• **GIVEN TASK**: Rewrite the stretch from "Click the icon beside All 13 provinces" through "Viewport: 315px width, 165px height." with "provinces" swapped for "regions", changing nothing else, and give back only those lines.

• **SUPPLIED INFORMATION**:
•••••

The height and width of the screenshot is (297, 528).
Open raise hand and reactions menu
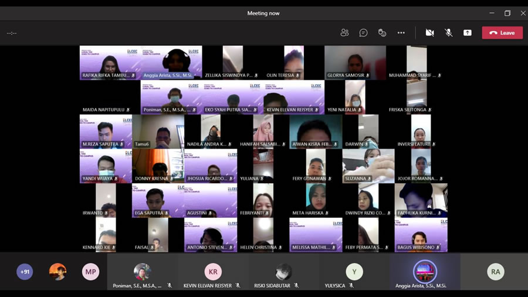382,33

•••••

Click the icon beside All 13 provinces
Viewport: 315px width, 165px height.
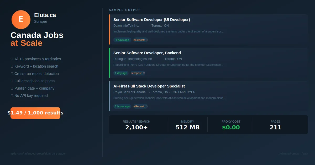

•••••

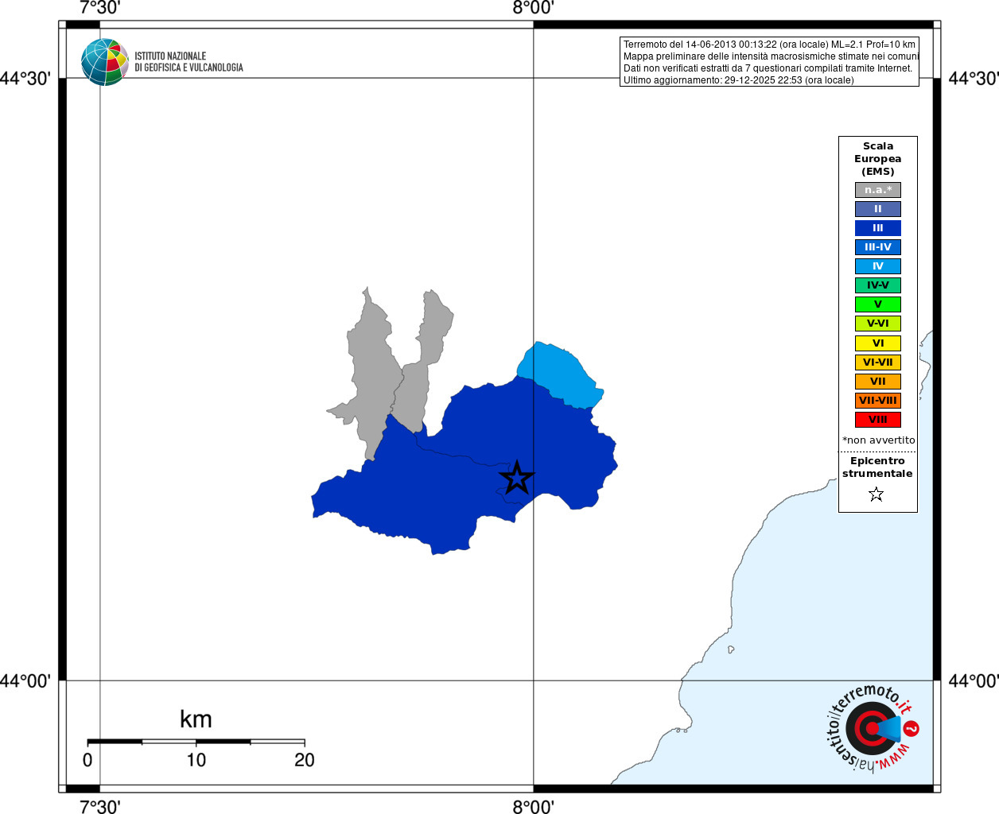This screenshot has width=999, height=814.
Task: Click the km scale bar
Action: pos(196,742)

•••••

• **EXPECTED ANSWER**:
Click the icon beside All 13 regions
Viewport: 315px width, 165px height.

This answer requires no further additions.